There was a man who called himself "Ringtail Painter" in that first general assembly of Missouri. His name was Palmer and his cabin home was in the Grand river valley. This first legislature met in the hotel. Palmer insisted on occuping the same bed for one night with Governor McNair so that, as he said, he could go back and tell his friends of Fishing river that he had slept with the governor of Missouri.


This first meeting of the general assembly in that hotel was enlivened by one of the most remarkable parliamentary scenes in the history of Missouri law- making.

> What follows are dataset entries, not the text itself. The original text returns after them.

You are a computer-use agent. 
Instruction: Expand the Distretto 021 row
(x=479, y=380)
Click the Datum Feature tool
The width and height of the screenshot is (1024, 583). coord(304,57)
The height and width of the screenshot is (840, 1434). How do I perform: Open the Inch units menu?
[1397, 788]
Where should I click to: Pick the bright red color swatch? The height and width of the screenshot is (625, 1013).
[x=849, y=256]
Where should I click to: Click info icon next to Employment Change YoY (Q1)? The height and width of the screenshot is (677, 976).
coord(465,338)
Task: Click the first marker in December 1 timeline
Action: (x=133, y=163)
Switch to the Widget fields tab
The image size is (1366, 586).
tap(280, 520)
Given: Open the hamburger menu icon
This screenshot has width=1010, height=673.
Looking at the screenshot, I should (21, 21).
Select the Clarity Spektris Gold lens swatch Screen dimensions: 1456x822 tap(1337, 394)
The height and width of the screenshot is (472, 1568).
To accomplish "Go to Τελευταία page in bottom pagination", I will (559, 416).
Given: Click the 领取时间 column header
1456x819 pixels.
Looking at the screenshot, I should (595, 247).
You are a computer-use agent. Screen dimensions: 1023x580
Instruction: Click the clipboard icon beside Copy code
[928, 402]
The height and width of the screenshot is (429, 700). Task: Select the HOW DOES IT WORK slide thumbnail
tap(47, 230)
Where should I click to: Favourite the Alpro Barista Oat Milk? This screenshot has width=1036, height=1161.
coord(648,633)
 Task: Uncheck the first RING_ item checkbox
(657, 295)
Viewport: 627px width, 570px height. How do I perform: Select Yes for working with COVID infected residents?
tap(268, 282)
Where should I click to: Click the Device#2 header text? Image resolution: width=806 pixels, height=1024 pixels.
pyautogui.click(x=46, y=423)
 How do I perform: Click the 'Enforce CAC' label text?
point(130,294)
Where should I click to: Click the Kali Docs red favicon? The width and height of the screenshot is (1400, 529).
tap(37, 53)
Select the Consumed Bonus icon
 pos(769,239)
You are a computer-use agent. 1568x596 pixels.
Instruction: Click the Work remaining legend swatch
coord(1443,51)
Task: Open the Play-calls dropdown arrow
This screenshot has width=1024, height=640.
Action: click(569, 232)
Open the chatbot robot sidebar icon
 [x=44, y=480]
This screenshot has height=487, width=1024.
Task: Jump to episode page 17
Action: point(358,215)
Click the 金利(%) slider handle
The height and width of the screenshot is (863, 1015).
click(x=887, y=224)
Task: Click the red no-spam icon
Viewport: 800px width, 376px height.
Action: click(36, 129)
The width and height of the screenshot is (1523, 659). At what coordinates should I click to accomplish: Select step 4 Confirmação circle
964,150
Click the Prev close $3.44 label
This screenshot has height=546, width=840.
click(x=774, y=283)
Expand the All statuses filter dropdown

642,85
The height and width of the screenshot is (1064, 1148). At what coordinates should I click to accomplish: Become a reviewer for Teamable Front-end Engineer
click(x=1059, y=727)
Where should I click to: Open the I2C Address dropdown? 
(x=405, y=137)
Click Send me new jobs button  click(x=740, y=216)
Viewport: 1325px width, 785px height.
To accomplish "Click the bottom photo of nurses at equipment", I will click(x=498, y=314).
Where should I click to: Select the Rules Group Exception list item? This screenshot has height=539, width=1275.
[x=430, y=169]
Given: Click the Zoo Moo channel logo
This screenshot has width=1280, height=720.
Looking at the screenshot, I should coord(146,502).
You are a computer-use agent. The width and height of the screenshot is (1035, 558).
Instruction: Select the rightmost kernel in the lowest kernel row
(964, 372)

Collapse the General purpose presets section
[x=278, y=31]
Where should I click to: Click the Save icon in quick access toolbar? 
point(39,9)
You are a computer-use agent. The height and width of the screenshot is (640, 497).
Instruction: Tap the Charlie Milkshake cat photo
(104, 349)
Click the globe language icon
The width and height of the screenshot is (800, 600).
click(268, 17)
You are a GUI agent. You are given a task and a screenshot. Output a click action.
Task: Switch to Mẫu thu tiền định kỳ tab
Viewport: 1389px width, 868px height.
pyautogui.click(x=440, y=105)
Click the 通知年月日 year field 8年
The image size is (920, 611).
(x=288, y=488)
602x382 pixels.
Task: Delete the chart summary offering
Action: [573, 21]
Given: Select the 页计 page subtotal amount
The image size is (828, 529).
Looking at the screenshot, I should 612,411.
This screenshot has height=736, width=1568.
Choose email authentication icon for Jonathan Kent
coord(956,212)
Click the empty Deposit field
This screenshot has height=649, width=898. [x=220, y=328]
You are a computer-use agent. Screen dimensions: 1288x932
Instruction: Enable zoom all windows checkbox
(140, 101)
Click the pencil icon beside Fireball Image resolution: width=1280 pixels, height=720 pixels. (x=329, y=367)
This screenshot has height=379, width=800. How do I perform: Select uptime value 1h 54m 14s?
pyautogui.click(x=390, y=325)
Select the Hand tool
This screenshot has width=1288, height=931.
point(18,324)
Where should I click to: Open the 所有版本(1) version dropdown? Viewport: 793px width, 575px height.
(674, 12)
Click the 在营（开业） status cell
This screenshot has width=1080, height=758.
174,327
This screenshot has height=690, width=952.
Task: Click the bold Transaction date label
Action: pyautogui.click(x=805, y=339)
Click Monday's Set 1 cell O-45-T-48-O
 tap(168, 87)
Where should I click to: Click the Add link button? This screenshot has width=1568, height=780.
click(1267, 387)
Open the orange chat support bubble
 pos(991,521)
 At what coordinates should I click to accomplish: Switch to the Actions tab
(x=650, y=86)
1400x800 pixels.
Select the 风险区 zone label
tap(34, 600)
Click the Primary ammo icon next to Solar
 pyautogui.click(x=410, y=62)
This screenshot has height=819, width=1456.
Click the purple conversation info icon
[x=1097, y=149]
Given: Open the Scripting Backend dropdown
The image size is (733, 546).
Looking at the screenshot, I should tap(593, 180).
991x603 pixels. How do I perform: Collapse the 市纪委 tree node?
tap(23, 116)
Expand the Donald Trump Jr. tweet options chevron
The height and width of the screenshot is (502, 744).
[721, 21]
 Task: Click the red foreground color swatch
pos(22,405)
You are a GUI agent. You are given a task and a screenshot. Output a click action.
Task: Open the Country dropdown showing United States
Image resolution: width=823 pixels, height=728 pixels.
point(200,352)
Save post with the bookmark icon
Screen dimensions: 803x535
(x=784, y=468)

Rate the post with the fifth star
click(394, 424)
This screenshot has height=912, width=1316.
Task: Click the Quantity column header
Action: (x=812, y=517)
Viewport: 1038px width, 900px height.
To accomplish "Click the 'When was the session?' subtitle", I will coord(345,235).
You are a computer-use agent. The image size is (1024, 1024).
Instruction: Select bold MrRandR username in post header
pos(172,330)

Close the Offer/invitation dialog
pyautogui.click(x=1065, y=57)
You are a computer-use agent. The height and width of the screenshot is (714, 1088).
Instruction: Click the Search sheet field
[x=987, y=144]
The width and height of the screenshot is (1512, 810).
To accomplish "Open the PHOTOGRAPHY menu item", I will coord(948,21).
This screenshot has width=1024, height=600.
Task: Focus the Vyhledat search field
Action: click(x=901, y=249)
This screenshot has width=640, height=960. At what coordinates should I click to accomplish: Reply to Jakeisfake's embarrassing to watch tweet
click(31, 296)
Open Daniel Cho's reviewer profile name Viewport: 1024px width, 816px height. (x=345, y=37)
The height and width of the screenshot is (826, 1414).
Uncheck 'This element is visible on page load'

During a session of the state senate Duff Green and Andrew McGirk became involved in a heated argument. McGirk threw a pewter inkstand at Green. The two men started a fist fight. . Governor McNair came forward and tried to stop the fight. He caught hold of Green and was in the act of pulling him away when Ringtail Painter Palmer grabbed the governor and pushed him to one side shouting. "Stand back, governor; you are no more in a fight than any other man. I know that much law. I am at home in this business. Give it to him, Duff, give it to him!"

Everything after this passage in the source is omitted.